Wir brauchen Zeitungen, und wir brauchen sie nicht aus demselben Grund, aus dem wir Marktgüter wie Bananen, Fahrräder oder Blumentöpfe brauchen. Wir brauchen sie, weil unsere Gesellschaft ohne eine lebendige, vielfältige Medienlandschaft nicht funktioniert. Für eine Demokratie sind beobachtende, recherchierende, kontrollierende Journalisten genauso wichtig wie Politiker. Wenn die Gesellschaft gemeinsam wichtige Entscheidungen treffen soll, muss sie ausreichend mit zuverlässiger Information versorgt werden.
Es kommt vor, dass ich ihr Endprodukt – die gedruckte Zeitung, den online erschienenen Artikel – niemals konsumiere, aber trotzdem massiv davon profitiere. Wenn wegen einer Enthüllungsstory ein korrupter Politiker entfernt wird, dann schafft das für mich einen Wert, für den ich nicht bezahle. Ich kaufe auch keine Literaturzeitschriften – und doch ohne sie hätte die deutschsprachige Literatur, die mir sehr wohl wichtig ist, ein niedrigeres Niveau. Es gibt hochspezialisierte Computerfachzeitschriften, bei denen ich schändlicherweise nicht einmal die Überschriften verstehe. Ich bezahle nicht für sie, aber sie sind wichtig für die IT-Community, ohne die mein Leben völlig anders aussehen würde.

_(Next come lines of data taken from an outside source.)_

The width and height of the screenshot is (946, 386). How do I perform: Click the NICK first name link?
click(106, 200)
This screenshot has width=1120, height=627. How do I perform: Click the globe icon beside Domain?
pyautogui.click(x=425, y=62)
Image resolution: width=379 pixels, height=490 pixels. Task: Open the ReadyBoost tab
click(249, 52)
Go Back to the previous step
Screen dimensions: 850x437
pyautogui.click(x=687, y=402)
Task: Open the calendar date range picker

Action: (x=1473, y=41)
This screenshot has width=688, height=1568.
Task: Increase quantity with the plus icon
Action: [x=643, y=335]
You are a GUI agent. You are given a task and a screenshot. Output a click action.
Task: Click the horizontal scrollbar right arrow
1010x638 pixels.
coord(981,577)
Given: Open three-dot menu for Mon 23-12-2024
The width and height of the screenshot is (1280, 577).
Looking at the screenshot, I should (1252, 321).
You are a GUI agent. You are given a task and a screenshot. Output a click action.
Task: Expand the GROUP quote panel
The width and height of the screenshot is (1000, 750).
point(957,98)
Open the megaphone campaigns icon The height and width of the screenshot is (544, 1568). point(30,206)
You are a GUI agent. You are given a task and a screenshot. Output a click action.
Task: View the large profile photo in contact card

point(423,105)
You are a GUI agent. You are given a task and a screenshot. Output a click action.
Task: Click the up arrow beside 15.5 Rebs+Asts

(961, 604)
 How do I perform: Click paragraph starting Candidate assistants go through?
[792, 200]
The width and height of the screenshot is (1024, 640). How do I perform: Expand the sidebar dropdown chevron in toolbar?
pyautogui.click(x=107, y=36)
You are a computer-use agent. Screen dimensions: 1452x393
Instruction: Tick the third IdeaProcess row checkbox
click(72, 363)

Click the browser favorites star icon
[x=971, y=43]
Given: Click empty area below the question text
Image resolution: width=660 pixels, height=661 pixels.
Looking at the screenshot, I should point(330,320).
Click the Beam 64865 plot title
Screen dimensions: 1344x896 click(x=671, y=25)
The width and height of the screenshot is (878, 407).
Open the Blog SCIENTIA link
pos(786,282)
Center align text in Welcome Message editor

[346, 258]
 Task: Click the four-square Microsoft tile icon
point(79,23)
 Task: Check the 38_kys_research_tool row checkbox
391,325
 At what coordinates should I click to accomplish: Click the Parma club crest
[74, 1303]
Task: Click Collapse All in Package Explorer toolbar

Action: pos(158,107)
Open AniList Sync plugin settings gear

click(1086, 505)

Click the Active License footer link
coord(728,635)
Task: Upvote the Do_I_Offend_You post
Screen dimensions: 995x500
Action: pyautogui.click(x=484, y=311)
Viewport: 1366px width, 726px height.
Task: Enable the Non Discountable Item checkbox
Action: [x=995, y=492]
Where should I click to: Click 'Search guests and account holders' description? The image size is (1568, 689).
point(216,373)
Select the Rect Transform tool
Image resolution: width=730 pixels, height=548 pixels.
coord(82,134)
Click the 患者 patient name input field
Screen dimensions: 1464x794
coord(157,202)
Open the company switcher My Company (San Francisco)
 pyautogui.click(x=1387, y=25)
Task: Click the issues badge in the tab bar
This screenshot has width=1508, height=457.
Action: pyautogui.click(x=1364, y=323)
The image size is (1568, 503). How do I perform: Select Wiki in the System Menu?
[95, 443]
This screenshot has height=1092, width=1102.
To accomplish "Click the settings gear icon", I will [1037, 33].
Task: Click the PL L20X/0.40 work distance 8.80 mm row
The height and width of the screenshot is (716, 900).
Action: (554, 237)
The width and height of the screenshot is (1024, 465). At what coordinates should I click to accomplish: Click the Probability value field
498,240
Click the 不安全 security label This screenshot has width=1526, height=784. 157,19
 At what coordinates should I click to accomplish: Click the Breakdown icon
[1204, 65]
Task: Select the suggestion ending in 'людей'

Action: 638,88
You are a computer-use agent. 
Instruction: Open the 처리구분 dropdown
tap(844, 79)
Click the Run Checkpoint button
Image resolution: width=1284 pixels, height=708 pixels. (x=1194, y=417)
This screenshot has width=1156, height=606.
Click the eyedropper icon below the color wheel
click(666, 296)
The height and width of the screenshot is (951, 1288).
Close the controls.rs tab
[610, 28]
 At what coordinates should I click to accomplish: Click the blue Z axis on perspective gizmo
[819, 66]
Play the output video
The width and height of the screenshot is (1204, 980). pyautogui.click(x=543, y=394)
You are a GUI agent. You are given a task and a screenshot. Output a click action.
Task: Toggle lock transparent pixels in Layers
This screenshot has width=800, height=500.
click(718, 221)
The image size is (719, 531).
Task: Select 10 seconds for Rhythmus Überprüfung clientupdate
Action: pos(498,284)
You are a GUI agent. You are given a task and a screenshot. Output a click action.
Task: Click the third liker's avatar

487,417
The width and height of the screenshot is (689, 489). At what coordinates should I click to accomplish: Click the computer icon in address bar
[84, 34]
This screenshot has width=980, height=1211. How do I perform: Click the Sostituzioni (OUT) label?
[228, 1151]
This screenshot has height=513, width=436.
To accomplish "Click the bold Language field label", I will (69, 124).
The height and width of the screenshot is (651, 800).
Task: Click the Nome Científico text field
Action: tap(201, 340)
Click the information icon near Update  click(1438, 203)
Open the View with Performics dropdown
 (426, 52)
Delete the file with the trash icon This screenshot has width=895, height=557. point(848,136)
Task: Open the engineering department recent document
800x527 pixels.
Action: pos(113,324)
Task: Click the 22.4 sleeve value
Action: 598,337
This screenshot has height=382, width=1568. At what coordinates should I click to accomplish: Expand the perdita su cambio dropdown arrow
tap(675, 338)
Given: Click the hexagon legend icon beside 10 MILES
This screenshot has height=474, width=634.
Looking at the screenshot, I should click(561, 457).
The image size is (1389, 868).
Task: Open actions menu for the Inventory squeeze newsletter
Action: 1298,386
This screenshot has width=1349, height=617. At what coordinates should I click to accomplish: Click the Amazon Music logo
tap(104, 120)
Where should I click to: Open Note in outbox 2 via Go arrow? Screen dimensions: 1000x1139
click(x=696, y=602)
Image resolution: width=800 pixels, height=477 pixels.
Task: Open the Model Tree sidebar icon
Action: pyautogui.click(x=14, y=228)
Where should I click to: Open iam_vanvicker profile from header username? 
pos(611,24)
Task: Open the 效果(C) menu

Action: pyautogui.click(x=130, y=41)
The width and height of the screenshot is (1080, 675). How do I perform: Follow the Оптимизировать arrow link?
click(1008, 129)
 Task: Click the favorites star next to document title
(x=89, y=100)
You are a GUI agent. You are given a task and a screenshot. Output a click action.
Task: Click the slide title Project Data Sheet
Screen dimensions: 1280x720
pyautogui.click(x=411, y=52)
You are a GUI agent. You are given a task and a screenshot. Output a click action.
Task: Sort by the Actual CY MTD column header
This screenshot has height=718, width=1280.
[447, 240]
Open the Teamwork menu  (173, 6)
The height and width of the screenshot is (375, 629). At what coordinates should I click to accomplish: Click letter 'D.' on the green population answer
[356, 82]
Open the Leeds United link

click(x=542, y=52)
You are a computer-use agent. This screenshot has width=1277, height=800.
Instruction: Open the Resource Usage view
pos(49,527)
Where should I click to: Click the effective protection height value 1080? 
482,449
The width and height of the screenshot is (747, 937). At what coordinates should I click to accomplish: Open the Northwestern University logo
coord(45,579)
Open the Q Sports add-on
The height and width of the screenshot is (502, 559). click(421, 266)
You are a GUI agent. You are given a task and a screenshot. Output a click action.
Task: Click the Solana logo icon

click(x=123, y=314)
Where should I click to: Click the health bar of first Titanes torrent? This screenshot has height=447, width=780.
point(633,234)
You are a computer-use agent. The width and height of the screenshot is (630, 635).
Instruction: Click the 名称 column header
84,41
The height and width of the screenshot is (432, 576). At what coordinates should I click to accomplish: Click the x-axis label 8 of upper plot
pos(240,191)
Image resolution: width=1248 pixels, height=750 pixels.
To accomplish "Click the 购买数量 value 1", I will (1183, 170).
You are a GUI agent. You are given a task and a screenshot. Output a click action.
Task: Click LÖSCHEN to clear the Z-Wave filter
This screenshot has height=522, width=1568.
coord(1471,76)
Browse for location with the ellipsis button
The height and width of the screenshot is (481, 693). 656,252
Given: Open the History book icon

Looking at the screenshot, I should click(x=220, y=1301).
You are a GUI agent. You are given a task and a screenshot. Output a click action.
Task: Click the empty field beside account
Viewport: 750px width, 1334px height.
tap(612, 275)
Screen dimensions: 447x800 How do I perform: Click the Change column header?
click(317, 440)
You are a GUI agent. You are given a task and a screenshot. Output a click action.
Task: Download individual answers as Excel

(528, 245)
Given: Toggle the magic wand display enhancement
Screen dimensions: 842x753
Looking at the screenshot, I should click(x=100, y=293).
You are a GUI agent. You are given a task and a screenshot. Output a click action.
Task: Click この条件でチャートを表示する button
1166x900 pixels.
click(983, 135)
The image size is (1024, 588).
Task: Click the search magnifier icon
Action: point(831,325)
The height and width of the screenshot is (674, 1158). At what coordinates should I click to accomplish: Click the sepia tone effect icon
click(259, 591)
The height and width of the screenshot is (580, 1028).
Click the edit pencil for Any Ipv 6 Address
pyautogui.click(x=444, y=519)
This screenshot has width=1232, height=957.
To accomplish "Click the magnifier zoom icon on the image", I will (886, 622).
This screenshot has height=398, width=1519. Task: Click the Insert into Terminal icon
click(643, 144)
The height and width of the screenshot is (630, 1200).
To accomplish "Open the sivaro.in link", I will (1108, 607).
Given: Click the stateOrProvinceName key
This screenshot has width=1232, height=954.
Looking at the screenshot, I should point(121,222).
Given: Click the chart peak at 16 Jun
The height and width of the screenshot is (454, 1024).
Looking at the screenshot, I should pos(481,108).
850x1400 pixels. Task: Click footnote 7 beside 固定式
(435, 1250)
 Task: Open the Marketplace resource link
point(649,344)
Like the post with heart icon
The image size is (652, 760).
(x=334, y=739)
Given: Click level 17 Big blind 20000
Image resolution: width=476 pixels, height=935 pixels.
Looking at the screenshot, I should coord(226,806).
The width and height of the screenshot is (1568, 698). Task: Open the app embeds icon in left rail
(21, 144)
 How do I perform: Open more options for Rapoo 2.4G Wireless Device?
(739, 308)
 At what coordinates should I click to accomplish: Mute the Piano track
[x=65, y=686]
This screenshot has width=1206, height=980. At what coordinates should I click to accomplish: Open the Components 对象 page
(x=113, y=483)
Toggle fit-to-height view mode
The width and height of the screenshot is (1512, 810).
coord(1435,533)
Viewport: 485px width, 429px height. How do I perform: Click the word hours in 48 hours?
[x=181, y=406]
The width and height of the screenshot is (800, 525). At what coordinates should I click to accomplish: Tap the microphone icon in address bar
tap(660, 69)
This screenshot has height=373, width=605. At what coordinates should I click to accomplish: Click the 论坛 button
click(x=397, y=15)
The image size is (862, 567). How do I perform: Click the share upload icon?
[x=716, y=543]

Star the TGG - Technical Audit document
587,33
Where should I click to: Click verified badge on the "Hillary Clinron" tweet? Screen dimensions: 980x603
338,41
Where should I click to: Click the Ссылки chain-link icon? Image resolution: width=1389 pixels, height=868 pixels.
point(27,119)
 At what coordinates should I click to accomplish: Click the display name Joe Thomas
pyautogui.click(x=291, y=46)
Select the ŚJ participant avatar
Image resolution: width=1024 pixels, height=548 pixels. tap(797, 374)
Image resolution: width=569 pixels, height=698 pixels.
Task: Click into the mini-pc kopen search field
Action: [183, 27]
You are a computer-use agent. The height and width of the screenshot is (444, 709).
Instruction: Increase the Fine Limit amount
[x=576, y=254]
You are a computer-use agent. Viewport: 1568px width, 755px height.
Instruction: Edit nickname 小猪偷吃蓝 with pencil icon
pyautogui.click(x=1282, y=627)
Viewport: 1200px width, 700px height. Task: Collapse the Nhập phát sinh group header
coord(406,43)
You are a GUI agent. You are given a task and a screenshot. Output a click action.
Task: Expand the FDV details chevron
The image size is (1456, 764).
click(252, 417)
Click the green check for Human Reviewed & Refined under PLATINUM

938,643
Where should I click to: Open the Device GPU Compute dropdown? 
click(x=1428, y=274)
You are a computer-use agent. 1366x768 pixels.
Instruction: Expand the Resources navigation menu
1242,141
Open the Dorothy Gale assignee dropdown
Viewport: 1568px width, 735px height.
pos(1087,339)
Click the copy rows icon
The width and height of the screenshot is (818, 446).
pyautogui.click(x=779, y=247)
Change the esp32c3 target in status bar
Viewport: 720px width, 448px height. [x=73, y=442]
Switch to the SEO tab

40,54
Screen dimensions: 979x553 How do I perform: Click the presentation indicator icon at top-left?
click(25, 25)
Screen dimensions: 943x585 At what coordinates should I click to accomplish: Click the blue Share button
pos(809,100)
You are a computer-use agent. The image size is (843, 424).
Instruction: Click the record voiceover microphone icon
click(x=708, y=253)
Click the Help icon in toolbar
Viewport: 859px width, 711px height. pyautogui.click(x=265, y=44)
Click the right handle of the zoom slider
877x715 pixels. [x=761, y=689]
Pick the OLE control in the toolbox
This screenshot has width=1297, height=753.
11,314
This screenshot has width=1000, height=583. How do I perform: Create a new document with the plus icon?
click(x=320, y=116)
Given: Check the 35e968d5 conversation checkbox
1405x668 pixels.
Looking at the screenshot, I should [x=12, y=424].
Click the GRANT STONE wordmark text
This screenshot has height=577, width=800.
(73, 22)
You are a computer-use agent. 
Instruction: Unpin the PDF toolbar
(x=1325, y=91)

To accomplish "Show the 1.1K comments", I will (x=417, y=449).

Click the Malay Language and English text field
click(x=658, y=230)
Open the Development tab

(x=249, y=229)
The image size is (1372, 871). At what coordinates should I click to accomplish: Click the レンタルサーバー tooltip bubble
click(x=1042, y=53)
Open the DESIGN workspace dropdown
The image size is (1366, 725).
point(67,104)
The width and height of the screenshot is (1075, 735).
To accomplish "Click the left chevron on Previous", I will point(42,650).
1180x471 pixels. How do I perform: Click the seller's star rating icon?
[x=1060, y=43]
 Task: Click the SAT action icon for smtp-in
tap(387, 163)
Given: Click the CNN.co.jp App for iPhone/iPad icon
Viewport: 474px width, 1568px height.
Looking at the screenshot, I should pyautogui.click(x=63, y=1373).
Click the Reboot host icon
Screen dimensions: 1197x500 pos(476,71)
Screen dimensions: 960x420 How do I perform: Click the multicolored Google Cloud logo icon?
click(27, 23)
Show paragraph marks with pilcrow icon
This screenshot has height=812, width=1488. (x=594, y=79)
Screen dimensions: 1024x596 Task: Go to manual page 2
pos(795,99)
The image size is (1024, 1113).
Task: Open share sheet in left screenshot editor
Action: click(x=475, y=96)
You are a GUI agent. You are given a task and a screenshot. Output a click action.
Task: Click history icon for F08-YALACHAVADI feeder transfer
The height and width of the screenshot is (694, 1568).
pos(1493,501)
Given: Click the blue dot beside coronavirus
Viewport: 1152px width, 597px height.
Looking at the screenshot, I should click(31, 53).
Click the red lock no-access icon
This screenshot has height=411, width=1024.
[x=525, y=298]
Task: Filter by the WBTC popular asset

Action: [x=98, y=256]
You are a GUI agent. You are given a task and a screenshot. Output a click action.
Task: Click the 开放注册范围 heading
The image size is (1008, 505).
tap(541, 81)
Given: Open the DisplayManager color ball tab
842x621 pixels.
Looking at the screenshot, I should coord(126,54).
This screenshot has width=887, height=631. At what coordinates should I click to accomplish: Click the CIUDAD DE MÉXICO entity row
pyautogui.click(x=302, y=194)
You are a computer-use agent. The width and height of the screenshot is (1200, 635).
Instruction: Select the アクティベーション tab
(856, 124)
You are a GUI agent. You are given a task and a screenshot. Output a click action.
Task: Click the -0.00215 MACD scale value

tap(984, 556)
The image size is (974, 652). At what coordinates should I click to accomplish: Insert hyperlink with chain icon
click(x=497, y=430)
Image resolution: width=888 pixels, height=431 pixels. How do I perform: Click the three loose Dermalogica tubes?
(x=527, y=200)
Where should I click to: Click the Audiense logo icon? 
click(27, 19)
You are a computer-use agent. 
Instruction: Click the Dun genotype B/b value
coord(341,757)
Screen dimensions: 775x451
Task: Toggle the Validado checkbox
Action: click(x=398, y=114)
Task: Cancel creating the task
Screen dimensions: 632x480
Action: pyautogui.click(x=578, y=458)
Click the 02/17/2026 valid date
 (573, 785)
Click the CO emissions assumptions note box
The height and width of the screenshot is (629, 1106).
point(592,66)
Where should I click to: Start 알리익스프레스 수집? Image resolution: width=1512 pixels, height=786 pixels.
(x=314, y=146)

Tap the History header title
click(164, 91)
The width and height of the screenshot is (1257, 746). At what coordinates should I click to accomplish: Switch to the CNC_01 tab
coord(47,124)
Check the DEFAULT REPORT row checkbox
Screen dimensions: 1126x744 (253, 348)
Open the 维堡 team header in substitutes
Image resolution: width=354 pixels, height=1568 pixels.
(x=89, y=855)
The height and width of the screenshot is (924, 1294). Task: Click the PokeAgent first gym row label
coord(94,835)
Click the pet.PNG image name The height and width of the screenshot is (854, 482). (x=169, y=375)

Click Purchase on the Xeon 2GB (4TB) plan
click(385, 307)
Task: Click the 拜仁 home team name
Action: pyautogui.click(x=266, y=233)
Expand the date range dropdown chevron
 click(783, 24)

Der freie Markt ist nicht dafür geeignet, die passende, gesellschaftlich nötige Zahl von Zeitungen und Magazinen zu ermitteln – auch die Zahl der politischen Parteien, der juristischen Instanzen oder der Staatsgewalten hat sich nicht durch ein freies Spiel von Marktkräften ergeben. Wir brauchen daher dringend Ideen, wie wir den Journalismus im Zeitalter gratis kopierbarer Information fördern können. Auf die Selbstreinigungskräfte des Wettbewerbs zu hoffen, ist zu wenig. Das Röcheln des Printjournalismus dürfen wir nicht mit dem effizienten Rattern der freien Marktmaschine verwechseln.